When the Affordable Care Act (ACA) went into effect, a series of changes rolled out across the nation. Beginning in 2014, a mandate requires each state to provide an Exchange for individuals and small business to purchase private health insurance.
However, because Congress cannot require states to implement federal laws, the ACA created the option for the Department of Health and Human Services (HHS) to create Federally Facilitated Exchanges (FFEs) for those states without their own Exchanges.
The government also provides subsidies to help individuals and small businesses purchase insurance through the Exchange.
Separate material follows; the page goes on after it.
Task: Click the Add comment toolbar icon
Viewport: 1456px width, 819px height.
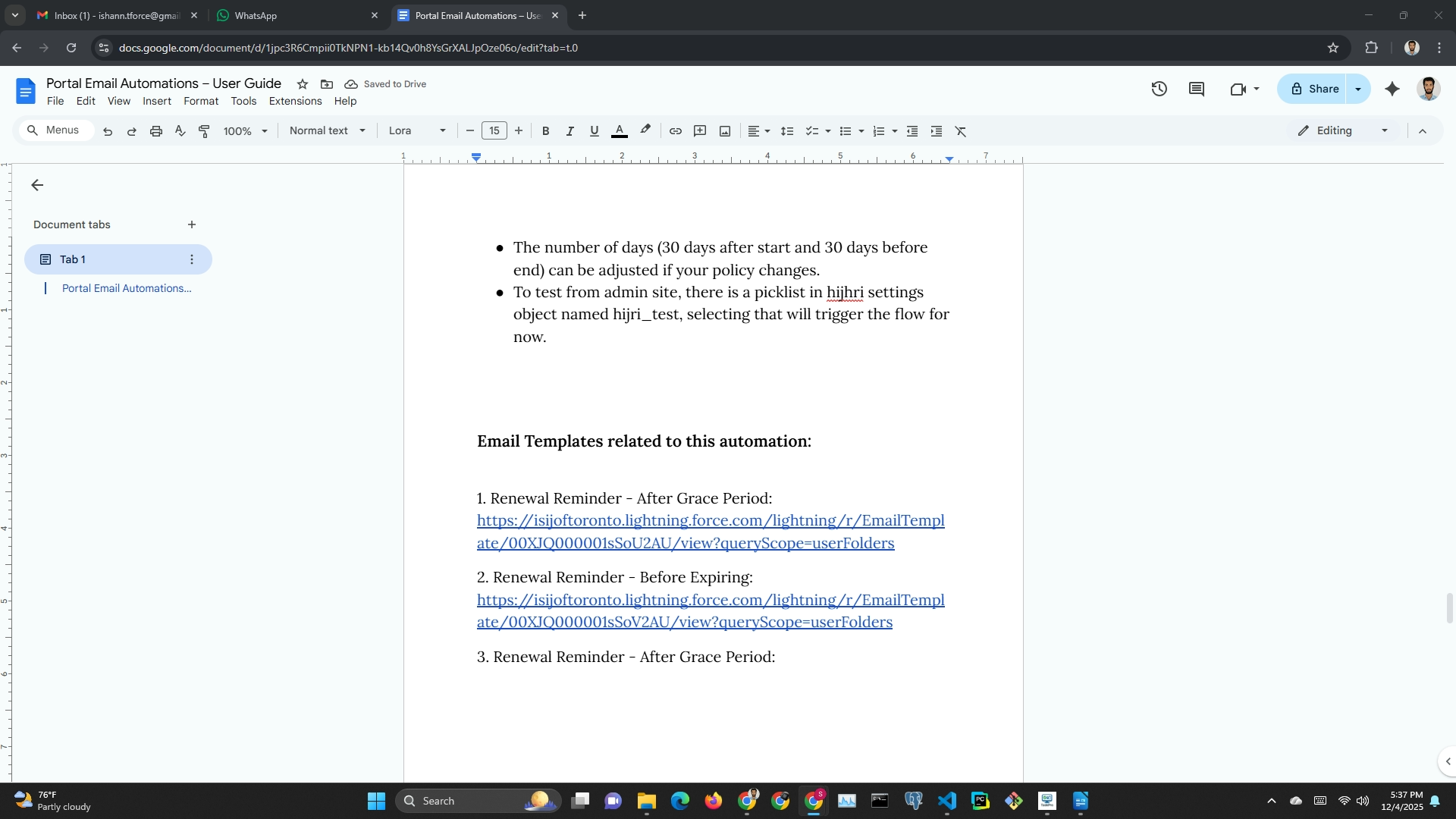Action: pyautogui.click(x=700, y=131)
These subsidies are designed to lower out-of-pocket expenses in the form of either premium tax credits and cost-sharing.
Several different lawsuits have been filed by both employers and individuals to challenge the federal government’s ability to offer subsidies in states without their own Exchanges. On July 22, 2014, two federal appeals courts issued opposing rulings regarding FFE subsidy availability:
- In Halbig v. Burwell, the D.C. Circuit Court ruled that the IRS cannot authorize subsidies in states with FFEs, claiming that the ACA restricts subsidies to states with their own state-run Exchanges.
- In King v. Burwell, the 4th Circuit Court upheld the availability of subsidies both in states with and without their own Exchanges.
In response to these conflicting rulings, the current administration has decided that subsidies will continue to be offered in all states – even those with FFEs.